Work request
Note each line in the data holding the string "computer" and report it.

Pixel coordinate grounding data:

--

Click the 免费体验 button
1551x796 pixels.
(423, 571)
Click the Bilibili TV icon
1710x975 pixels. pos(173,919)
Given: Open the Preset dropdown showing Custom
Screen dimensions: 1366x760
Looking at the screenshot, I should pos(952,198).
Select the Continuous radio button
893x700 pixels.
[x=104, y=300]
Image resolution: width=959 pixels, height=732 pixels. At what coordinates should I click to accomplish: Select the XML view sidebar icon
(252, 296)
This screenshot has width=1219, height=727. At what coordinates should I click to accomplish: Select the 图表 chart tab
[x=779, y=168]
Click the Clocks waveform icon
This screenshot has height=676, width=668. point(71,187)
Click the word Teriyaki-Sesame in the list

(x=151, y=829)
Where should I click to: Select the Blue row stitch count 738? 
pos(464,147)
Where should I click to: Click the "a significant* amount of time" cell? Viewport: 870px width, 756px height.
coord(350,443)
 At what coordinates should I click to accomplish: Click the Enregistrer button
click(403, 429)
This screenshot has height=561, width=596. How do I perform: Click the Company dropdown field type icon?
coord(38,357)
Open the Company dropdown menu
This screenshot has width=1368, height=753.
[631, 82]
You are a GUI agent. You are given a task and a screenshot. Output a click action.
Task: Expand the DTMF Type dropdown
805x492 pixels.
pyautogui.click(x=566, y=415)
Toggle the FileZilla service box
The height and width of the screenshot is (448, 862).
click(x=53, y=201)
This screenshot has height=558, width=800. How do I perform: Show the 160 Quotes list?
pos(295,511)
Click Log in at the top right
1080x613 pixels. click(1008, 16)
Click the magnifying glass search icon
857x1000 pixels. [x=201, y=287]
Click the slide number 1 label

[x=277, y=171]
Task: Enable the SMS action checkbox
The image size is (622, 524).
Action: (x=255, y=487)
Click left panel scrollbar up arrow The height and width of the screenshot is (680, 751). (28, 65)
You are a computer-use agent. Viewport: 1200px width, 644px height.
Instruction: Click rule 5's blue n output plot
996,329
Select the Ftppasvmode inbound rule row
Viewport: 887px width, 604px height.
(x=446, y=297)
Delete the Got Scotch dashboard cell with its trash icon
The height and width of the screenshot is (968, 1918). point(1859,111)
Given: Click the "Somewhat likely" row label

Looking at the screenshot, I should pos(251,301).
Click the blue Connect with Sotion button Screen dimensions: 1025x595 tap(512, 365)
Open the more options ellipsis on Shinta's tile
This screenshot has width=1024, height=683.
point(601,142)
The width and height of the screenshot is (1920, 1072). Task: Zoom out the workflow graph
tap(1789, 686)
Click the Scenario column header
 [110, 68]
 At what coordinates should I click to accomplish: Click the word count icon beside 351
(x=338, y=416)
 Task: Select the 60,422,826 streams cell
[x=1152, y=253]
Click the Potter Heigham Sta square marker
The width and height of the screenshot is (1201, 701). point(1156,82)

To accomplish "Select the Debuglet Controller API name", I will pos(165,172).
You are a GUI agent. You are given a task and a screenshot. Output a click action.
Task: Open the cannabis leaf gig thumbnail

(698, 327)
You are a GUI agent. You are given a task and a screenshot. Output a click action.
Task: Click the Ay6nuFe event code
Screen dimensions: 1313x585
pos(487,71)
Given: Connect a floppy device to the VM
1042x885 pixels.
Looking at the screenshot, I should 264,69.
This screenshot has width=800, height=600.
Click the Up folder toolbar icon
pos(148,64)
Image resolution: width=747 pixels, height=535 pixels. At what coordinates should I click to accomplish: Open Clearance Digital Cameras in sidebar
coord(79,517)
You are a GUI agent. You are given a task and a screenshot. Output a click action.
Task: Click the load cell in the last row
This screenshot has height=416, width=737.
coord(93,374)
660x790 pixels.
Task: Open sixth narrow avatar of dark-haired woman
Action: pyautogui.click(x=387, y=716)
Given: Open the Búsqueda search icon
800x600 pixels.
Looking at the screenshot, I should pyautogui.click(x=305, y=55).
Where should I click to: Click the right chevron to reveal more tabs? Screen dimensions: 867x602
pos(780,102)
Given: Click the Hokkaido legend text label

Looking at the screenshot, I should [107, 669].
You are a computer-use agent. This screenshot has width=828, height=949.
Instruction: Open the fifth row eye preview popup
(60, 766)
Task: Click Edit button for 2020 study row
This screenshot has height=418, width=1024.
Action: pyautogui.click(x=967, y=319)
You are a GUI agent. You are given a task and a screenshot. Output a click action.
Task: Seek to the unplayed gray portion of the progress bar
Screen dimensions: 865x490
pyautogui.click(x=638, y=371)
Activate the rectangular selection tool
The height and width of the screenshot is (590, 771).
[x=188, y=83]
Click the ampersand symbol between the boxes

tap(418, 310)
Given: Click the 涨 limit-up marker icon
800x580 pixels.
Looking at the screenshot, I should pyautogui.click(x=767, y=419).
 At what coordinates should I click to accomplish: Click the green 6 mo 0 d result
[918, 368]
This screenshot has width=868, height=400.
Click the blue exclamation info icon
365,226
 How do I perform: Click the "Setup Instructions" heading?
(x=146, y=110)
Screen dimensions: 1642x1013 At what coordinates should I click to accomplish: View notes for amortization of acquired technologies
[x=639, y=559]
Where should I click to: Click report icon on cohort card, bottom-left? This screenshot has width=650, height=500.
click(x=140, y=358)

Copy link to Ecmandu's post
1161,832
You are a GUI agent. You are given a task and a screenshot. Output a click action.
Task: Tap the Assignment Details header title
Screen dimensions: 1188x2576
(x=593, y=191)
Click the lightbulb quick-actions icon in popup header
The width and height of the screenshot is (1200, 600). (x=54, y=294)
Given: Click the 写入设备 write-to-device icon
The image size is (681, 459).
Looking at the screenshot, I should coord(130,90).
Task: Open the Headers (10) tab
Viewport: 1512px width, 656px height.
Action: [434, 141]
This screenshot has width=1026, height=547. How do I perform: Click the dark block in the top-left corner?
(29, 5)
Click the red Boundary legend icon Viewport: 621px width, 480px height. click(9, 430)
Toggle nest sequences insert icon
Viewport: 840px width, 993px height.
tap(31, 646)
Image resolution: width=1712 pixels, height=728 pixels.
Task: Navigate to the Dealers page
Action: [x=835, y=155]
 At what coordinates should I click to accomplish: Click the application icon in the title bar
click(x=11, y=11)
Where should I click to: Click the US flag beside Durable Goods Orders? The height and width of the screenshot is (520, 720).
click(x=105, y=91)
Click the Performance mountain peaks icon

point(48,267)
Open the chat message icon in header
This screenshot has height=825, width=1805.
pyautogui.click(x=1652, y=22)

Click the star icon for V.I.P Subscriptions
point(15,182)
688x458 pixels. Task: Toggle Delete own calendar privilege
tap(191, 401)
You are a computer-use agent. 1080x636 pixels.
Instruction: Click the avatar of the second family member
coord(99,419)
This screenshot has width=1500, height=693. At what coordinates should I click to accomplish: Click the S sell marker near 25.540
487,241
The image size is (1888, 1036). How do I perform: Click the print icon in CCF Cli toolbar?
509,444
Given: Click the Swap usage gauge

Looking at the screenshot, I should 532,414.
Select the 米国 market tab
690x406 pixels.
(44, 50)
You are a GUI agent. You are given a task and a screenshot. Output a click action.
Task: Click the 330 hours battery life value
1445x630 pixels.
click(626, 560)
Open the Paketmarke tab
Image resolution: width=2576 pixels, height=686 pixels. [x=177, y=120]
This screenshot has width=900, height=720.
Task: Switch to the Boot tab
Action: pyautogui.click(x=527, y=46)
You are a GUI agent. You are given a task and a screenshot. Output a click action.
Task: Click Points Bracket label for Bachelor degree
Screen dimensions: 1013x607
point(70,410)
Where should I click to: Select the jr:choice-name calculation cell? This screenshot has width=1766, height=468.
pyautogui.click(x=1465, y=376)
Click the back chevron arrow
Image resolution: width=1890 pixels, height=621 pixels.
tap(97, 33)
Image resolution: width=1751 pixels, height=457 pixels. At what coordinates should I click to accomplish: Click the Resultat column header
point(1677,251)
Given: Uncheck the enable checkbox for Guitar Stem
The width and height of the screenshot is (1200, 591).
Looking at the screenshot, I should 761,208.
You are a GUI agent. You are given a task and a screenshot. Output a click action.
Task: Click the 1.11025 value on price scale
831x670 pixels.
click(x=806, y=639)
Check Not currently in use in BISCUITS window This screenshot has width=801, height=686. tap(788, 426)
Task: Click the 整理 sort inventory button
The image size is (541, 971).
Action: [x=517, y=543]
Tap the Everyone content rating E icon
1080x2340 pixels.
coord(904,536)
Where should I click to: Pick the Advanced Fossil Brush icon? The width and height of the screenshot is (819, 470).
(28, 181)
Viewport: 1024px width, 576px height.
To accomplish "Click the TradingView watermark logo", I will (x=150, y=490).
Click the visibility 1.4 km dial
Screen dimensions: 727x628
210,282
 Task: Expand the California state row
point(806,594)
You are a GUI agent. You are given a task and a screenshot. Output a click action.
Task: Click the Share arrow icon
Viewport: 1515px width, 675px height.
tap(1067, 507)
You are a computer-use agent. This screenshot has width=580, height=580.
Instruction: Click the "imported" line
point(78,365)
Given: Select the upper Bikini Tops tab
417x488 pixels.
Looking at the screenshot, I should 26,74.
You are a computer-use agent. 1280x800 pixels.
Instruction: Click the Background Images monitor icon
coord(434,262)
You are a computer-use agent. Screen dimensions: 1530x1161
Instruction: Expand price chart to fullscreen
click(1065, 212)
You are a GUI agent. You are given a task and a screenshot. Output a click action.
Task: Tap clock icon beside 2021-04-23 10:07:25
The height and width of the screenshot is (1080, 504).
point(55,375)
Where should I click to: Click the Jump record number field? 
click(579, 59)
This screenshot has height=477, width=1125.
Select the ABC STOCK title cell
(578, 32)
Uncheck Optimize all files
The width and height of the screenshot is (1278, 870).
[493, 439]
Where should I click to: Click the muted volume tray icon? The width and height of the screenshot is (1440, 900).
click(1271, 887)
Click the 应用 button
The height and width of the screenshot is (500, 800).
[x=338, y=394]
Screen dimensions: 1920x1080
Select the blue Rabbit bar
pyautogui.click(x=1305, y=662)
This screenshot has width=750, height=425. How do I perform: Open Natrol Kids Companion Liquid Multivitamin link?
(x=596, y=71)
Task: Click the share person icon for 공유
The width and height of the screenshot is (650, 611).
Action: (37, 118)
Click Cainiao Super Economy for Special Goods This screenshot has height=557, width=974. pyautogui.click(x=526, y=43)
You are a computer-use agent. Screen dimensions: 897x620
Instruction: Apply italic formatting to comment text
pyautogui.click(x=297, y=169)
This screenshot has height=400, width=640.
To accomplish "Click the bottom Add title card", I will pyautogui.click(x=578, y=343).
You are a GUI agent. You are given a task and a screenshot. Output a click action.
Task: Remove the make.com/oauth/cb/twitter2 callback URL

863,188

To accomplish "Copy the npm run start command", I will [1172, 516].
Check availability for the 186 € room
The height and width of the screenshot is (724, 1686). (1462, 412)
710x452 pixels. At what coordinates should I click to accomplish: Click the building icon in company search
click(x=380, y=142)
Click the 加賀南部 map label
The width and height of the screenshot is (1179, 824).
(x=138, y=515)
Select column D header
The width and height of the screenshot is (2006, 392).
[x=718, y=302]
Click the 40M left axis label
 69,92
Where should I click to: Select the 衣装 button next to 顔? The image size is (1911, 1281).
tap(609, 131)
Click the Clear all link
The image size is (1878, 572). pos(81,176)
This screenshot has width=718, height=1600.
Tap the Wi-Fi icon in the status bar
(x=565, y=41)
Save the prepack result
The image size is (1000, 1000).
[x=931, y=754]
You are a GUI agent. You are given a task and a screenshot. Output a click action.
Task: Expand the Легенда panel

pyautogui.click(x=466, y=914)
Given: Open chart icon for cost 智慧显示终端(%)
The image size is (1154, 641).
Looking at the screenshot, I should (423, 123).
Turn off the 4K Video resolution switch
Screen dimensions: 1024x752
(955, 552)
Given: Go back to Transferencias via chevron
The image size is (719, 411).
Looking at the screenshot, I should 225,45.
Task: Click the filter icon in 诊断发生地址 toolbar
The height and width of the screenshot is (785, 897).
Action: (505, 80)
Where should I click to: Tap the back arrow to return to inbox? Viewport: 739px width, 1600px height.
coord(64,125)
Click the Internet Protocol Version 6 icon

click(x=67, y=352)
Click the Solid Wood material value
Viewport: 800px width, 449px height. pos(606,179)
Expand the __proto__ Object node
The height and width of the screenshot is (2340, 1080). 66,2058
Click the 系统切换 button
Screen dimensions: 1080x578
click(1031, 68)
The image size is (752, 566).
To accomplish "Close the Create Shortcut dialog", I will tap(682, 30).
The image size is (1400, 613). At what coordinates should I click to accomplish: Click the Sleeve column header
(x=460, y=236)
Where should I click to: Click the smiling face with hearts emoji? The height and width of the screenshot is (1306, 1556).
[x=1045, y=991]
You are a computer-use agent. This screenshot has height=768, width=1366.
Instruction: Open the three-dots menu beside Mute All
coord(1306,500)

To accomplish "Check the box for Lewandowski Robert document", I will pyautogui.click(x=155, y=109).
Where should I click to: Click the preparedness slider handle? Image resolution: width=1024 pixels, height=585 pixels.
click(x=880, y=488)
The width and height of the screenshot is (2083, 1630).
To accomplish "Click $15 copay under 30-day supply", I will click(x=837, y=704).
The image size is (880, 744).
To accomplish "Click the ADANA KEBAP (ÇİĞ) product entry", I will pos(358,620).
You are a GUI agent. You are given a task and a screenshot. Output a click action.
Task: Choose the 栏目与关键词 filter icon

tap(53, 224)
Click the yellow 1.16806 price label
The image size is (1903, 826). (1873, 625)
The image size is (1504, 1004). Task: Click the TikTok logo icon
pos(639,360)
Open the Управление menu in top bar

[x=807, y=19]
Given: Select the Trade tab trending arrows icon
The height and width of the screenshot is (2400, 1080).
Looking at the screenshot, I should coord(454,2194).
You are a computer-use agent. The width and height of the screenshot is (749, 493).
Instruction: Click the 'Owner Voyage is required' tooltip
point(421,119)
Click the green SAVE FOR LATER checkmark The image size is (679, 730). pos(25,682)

--

Solved problem
You are a computer-use agent. Viewport: 1200px width, 644px height.
You are a computer-use agent. This screenshot has width=828, height=949.
You are a computer-use agent. 1080x636 pixels.
You are a computer-use agent. This screenshot has width=580, height=580.
You are a computer-use agent. 1280x800 pixels.
You are a computer-use agent. Screen dimensions: 1530x1161
You are a computer-use agent. Screen dimensions: 897x620
You are a computer-use agent. This screenshot has height=768, width=1366.
You are a computer-use agent. The width and height of the screenshot is (749, 493).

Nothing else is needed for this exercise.